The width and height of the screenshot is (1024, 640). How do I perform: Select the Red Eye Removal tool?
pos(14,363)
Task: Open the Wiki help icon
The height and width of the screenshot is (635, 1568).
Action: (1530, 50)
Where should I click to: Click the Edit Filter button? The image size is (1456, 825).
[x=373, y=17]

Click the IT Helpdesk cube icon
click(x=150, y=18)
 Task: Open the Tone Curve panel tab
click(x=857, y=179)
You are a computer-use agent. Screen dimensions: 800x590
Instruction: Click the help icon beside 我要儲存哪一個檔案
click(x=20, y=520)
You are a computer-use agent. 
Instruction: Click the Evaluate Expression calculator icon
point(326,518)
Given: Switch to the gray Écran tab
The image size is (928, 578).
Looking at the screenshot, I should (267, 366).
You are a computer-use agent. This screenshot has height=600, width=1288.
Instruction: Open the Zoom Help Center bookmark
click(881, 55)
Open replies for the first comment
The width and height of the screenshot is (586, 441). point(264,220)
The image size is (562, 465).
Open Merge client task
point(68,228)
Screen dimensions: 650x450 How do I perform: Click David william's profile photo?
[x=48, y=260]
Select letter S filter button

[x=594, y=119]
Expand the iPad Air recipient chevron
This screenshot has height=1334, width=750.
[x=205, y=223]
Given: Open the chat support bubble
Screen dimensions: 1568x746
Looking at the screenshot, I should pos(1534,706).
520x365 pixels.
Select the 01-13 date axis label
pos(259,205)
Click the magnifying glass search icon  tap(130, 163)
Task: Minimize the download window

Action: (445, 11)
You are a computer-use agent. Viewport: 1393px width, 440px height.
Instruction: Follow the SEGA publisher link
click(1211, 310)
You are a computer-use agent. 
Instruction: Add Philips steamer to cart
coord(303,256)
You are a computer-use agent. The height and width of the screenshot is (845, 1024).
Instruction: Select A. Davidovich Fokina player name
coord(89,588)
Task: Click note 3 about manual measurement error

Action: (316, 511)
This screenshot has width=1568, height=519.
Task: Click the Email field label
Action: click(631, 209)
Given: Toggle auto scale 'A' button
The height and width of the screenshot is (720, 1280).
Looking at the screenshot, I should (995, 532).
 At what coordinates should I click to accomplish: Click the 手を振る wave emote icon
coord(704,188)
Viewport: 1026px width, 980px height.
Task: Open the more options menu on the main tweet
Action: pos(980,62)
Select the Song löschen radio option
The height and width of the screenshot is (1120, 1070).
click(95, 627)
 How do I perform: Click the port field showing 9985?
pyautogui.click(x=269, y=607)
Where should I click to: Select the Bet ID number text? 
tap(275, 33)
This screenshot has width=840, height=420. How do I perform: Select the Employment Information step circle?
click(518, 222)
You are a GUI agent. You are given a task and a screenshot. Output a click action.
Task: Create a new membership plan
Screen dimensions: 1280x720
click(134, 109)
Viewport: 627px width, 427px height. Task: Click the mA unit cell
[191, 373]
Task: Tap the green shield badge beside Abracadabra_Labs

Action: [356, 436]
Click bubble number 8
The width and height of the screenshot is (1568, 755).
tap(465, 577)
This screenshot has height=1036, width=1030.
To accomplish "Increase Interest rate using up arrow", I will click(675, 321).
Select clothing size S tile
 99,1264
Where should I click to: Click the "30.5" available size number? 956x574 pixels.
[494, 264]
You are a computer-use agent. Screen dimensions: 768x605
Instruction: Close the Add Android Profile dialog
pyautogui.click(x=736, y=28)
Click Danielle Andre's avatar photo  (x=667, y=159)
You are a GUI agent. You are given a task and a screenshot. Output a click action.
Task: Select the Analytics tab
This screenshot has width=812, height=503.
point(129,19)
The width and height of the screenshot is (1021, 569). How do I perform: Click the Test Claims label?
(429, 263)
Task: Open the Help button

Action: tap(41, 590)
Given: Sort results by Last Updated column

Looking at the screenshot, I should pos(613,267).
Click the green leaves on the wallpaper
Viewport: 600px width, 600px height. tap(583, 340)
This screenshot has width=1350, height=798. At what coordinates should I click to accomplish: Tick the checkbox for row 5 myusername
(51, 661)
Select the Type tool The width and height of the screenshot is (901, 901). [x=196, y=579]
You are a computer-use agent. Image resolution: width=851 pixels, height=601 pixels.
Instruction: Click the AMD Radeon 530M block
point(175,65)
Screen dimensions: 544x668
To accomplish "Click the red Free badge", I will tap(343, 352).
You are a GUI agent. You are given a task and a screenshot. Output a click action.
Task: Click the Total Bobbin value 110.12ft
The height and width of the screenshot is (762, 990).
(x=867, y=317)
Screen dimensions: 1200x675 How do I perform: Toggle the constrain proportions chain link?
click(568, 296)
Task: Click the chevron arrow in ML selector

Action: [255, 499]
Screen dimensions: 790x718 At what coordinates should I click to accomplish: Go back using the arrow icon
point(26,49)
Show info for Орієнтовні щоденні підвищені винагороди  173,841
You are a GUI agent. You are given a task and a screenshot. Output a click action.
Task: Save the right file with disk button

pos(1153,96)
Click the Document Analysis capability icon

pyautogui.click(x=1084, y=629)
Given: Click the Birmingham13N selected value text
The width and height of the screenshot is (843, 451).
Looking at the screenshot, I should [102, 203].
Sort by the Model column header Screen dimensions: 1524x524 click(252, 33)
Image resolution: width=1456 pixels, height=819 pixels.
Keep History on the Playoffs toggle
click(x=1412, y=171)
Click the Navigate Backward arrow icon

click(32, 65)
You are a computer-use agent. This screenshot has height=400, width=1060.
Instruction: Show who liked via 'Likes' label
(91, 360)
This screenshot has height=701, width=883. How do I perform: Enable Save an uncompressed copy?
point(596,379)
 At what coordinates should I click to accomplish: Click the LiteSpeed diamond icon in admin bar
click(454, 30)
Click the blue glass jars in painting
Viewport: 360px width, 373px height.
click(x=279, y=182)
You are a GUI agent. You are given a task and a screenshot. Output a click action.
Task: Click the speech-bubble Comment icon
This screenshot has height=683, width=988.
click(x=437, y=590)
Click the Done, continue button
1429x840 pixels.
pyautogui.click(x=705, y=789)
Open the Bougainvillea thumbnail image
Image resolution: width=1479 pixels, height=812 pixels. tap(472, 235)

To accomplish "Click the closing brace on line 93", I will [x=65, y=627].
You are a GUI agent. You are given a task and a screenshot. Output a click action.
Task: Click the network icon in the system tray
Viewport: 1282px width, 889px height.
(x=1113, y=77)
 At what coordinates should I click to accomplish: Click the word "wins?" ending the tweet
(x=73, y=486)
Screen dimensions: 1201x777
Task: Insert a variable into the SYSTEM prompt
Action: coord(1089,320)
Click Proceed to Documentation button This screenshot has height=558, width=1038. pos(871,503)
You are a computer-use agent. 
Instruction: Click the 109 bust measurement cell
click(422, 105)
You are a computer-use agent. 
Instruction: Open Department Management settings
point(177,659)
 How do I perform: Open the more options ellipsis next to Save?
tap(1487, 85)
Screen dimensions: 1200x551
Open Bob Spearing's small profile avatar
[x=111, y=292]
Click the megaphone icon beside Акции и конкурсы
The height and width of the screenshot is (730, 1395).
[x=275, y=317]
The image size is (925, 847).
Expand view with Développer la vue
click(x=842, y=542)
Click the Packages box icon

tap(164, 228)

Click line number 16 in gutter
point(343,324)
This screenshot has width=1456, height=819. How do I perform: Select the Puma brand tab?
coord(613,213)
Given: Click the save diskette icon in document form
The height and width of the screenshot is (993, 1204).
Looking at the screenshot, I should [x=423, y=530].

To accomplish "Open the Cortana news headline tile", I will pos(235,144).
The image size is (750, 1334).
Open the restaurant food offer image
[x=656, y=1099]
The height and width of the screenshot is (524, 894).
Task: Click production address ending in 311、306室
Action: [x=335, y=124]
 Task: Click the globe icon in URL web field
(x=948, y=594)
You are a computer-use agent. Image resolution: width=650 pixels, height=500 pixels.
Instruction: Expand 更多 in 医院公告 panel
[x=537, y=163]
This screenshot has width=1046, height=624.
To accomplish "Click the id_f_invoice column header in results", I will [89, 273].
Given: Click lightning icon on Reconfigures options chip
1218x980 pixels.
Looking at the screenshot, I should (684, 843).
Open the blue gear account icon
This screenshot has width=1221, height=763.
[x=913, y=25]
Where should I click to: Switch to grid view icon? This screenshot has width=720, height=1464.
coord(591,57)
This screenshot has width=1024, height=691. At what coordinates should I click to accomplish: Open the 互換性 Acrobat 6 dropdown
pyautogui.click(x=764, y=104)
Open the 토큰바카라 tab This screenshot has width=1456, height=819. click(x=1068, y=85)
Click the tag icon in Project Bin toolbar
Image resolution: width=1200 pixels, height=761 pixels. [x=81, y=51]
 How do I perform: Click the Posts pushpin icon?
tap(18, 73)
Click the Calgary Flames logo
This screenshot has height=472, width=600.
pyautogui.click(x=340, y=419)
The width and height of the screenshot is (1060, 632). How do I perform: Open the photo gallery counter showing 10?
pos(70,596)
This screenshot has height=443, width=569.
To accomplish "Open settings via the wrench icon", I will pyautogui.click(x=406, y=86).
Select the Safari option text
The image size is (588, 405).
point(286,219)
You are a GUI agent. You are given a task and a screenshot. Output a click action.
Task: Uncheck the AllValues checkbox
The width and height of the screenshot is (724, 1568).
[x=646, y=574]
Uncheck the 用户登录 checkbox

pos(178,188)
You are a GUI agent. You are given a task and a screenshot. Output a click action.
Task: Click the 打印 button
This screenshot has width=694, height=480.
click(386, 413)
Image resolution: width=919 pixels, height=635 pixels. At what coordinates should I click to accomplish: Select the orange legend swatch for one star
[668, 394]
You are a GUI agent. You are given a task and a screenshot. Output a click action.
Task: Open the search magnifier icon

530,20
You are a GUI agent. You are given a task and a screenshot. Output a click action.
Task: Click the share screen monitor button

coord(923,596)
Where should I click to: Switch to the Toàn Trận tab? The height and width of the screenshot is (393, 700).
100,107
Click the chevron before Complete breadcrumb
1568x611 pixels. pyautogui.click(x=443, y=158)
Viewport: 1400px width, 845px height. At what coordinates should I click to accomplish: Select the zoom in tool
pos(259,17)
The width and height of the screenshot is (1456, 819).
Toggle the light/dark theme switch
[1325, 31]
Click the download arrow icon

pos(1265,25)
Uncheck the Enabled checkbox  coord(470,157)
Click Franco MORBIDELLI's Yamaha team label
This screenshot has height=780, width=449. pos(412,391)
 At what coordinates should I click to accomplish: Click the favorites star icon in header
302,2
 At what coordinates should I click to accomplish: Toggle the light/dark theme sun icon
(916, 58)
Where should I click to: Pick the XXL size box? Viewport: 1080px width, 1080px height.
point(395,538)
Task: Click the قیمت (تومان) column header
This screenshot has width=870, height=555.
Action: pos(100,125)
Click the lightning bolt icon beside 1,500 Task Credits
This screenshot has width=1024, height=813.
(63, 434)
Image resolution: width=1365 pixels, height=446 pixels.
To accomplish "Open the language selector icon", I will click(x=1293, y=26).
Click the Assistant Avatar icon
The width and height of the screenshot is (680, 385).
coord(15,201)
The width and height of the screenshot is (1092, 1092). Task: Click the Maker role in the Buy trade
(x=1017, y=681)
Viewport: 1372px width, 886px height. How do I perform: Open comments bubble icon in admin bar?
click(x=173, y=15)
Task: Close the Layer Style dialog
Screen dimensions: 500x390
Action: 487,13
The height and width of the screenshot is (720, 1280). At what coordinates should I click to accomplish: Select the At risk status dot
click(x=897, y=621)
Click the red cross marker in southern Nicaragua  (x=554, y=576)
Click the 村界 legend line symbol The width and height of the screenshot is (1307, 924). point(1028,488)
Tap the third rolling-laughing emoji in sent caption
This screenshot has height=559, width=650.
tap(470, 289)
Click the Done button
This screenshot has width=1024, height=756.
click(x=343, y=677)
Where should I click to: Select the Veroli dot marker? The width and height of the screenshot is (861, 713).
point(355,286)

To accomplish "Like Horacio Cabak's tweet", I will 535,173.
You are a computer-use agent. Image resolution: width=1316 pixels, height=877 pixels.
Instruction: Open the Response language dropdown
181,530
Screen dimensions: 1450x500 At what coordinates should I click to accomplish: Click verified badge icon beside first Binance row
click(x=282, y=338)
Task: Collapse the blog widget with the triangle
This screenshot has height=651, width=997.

To do
Convert the lines from the one containing "Click the Navigate Backward arrow icon" through the one containing "click(x=279, y=182)", inclusive, into a JSON list of strings with one string per line. Omit blank lines.

Output for this exercise
[
  "Click the Navigate Backward arrow icon",
  "click(32, 65)",
  "You are a computer-use agent. This screenshot has height=400, width=1060.",
  "Instruction: Show who liked via 'Likes' label",
  "(91, 360)",
  "This screenshot has height=701, width=883. How do I perform: Enable Save an uncompressed copy?",
  "point(596,379)",
  " At what coordinates should I click to accomplish: Click the LiteSpeed diamond icon in admin bar",
  "click(454, 30)",
  "Click the blue glass jars in painting",
  "Viewport: 360px width, 373px height.",
  "click(x=279, y=182)"
]